One thing you must be aware of though, the seawaters in the Philippines are very salty. So salty that it leaves an uncomfortable feeling on the skin after swimming. That’s why it was such a welcome relief that on Pandan Island were freshwater showers to rinse off the seawater.
The second, and last, stop on our tour was Cowrie Island which we really enjoyed. It was nice and very relaxing because we took our time and didn’t rush from one island to the next like we did in El Nido, or like the other tour groups. Instead, we stayed there for almost 3 hours, giving us the time to enjoy the place: the beach, the coconut trees, the swimming, and the overall beautiful surroundings. It also gave us time to get to know the other people from our small tour group. Time passed by so fast chatting, swimming, and relaxing.
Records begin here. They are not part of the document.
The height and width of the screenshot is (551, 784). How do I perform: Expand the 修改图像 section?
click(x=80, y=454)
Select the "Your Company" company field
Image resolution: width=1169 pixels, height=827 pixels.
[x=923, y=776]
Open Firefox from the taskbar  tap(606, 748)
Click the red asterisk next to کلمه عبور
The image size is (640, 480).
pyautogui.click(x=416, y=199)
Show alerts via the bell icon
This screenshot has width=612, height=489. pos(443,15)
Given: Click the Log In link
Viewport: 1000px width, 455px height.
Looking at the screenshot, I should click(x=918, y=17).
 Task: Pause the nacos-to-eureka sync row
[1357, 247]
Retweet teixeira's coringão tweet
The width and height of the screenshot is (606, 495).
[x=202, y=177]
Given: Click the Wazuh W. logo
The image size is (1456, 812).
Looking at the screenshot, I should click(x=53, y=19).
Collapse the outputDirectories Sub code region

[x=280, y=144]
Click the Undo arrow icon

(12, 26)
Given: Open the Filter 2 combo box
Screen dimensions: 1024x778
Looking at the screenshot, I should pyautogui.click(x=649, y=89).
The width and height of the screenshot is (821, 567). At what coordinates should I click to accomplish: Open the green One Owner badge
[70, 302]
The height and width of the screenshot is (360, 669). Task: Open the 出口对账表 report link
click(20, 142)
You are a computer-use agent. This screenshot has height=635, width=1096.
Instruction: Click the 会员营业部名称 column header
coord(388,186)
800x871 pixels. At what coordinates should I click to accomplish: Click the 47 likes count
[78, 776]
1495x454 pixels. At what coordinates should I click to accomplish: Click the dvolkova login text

Cowrie Island is close to the mainland. You can see the mountains of Palawan in the background like a grand backdrop to a tropical stage setting. While it’s quite touristy, with many of the tour boats arriving and leaving every few minutes at the island, we still enjoyed it there.
Nipa Huts and Facilities
Every tour group has their own Nipa hut. The tourist guide makes all the necessary arrangements for renting the huts. This is important because the hut is where you leave your valuables and towels when you go swimming, or when having the lunch buffet at the restaurant; but most of all, this is where you hang out and relax, protected from the searing heat of the tropical sun.
As mentioned, it is in Cowrie Island where we had our lunch, which is included in the standard tour package. The buffet was surprisingly decent and came with a great choice of seafood. Besides the buffet restaurant, there was also a beach bar; but of course, anything you buy there, you pay yourself. We tried their soursop and avocado shakes, both of which were so refreshing.
Another thing I liked about this island were the facilities. There were changing cabins, toilets, and freshwater open air showers. Everything was so clean and well maintained. The small spa that offer massages to visitors is in the middle of the island. We passed on the massage, though, because for the same price, we can enjoy 3 massage sessions back here in non-touristy San Remigio, and in the comfort and privacy of our own room (home service) too.
While Cowrie Island is perfect for swimming—because the water gets deep after a few meters even if it’s low tide—it is nothing compared to Pandan Island for snorkelling.
A quick advice when swimming in the Philippines
When you go swimming or snorkelling where there are lots of corals or rocks, make sure you protect your feet. The corals and rocks can be very sharp and can slice into your skin like it’s nothing. This is especially true when you have been swimming in the water all day. The seawater makes your skin so soft that you don’t stand a chance against the sharp edges of rocks and corals.
Protection from the most venomous fish in the world
We rented water shoes at a dive shop in the mainland and liked them a lot. They also rent those at little shops at St. Lourdes Wharf for around P100, a mere pittance for the protection it provides.
The rubber shoes not only made me feel safe from rocks and corals, but most importantly, from the most venomous fish in the world: the Stonefish (Synanceia). Most incidents happen, through no fault of their own, when people accidentally step on these fish and its spine prick the skin, injecting venom into the hapless victim’s system. It happens because the Stonefish looks exactly like a rock or a coral that’s being covered by sand. I obviously fear this fish a lot.
Wearing these water shoes was a nice experience in addition to being a stress reducer. We can only highly suggest them to others who are planning on going swimming or snorkelling close to corals and/or rocks.
Unfortunately, these shoes didn’t come early enough for me. The previous day in El Nido, my foot “caressed” one of the corals at the Big Lagoon. Such a bad timing.